It is currently Mon 15 Apr 2024 1:55 am

All times are UTC


Forum rules


Please click here to view the forum rules



Post new topic Reply to topic  [ 22 posts ]  Go to page Previous  1, 2, 3  Next
Author Message
PostPosted: Sun 03 Mar 2024 6:22 pm 
Offline

Joined: Mon 01 Sep 2014 10:03 pm
Posts: 518
Location: SAM
iambullivant wrote:

Which native speakers or sources in the Munster dialect would you recommend be it on the radio, the television or online?



An Saol Ó Dheas is all you need. Munster Irish, outside of Kerry, is very weak.

As for Abair, I dunno. I know they're working on Speech-to-Text models too, but I also know they opened the recording challenge to everyone with no filter for quality of Irish. It immediately makes me skeptical to the quality of their models, as they let people self-identify as natives and what dialect they speak, which won't cause any issues, I'm sure. I can name many who self-identify as natives and as having a dialect when they clearly don't. Now, supposedly that's only for their speech-to-text models, but still I want some assurance of quality assurance of their actual text-to-speech models being trained solely on competent, Gaeltacht-raised natives.


Top
 Profile  
 
PostPosted: Sun 03 Mar 2024 7:44 pm 
Offline

Joined: Thu 22 Dec 2011 6:28 am
Posts: 373
Location: Corcaigh
I agree.

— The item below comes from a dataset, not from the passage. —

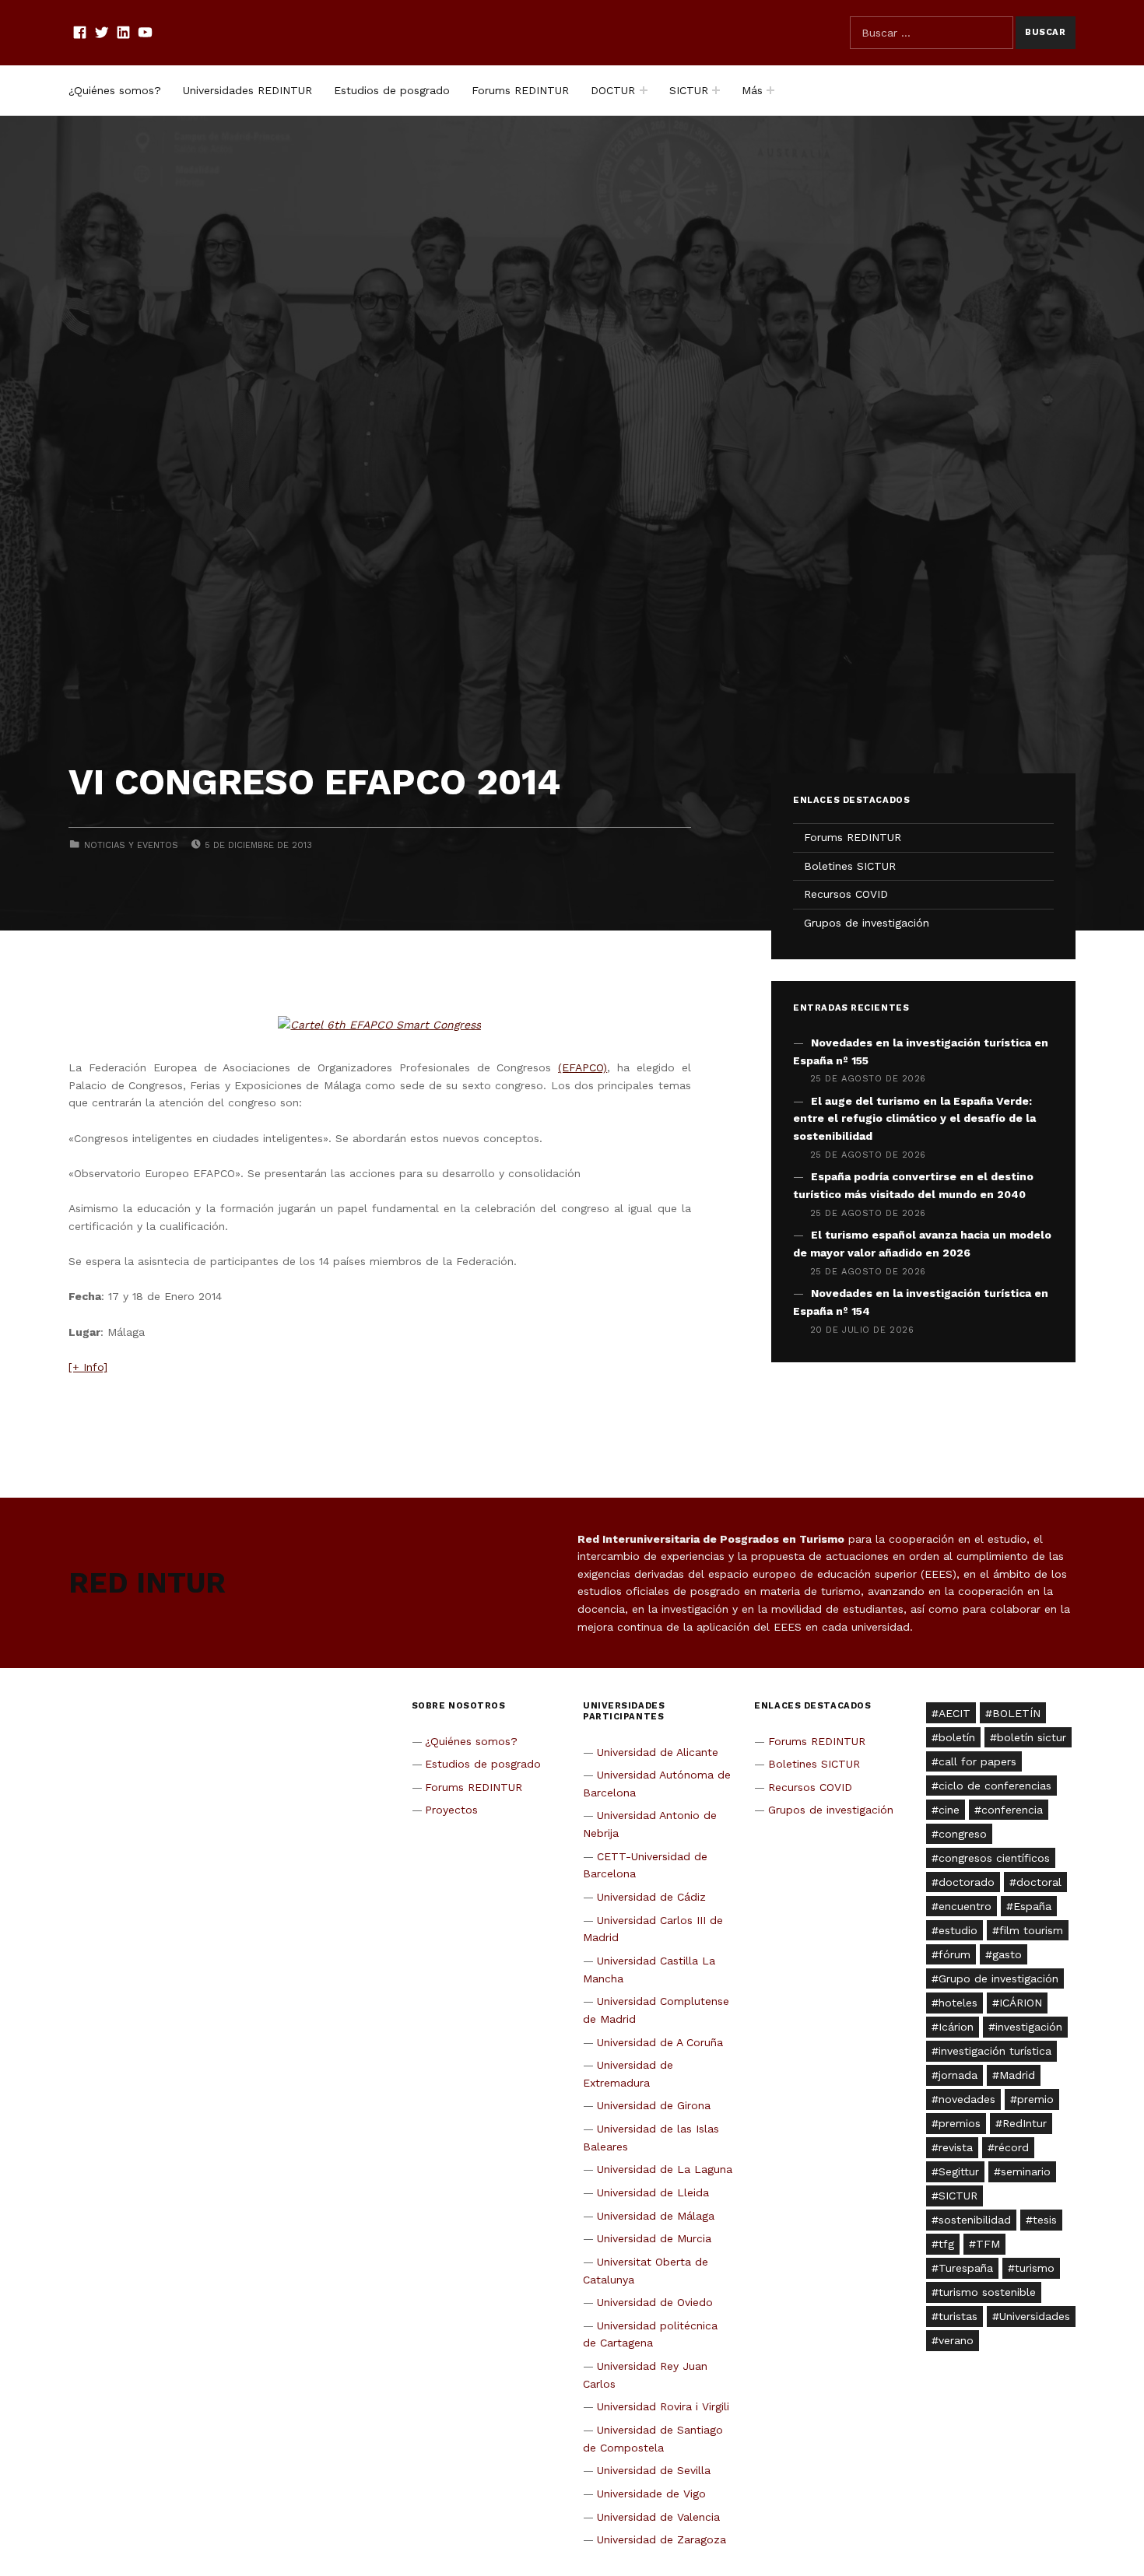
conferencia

An Saol Ó Dheas is the first thing that came to my mind too.

galaxyrocker wrote:
...

I know they're working on Speech-to-Text models too, but I also know they opened the recording challenge to everyone with no filter for quality of Irish. It immediately makes me skeptical to the quality of their models, as they let people self-identify as natives and what dialect they speak, which won't cause any issues, I'm sure. ... Now, supposedly that's only for their speech-to-text models, but still I want some assurance of quality assurance of their actual text-to-speech models being trained solely on competent, Gaeltacht-raised natives.


If that's only for their speech-to-text models, then it's the right move to include all manner of speakers. Such models need to be able to correctly interpret even the pronunciation of non-native speakers. Siri or Alexa wouldn't be considered very good if they couldn't understand the accents of non-native English speakers, and it's arguably non-native speakers who could benefit most from speach-to-text systems. It would allow them to ask a digital assistants "what's the definition of X?" or "how do I use Y in a sentence?"

From a technical perspective, too, training AI models on large amounts data, though some of it may not be good quality, is better than training on a small amount of high quality data. Repeated studies have shown the benefit of transfer learning, i.e. even training on data from different languages can improve models for less resourced languages for which a sufficient quantity of training data does not exist.

Of course, ideally many native speakers would take part also, but it's entirely up to individual native speakers whether or not they want to be involved. There's certainly not much point complaining (not that I'm accusing anyone here of complaining) that systems like this don't understand native speech if native speakers aren't interested or inclined to help in their development.


Top
 Profile  
 
PostPosted: Sun 03 Mar 2024 10:06 pm 
Offline

Joined: Mon 01 Sep 2014 10:03 pm
Posts: 518
Location: SAM
Ade wrote:

If that's only for their speech-to-text models, then it's the right move to include all manner of speakers. Such models need to be able to correctly interpret even the pronunciation of non-native speakers. Siri or Alexa wouldn't be considered very good if they couldn't understand the accents of non-native English speakers, and it's arguably non-native speakers who could benefit most from speach-to-text systems. It would allow them to ask a digital assistants "what's the definition of X?" or "how do I use Y in a sentence?"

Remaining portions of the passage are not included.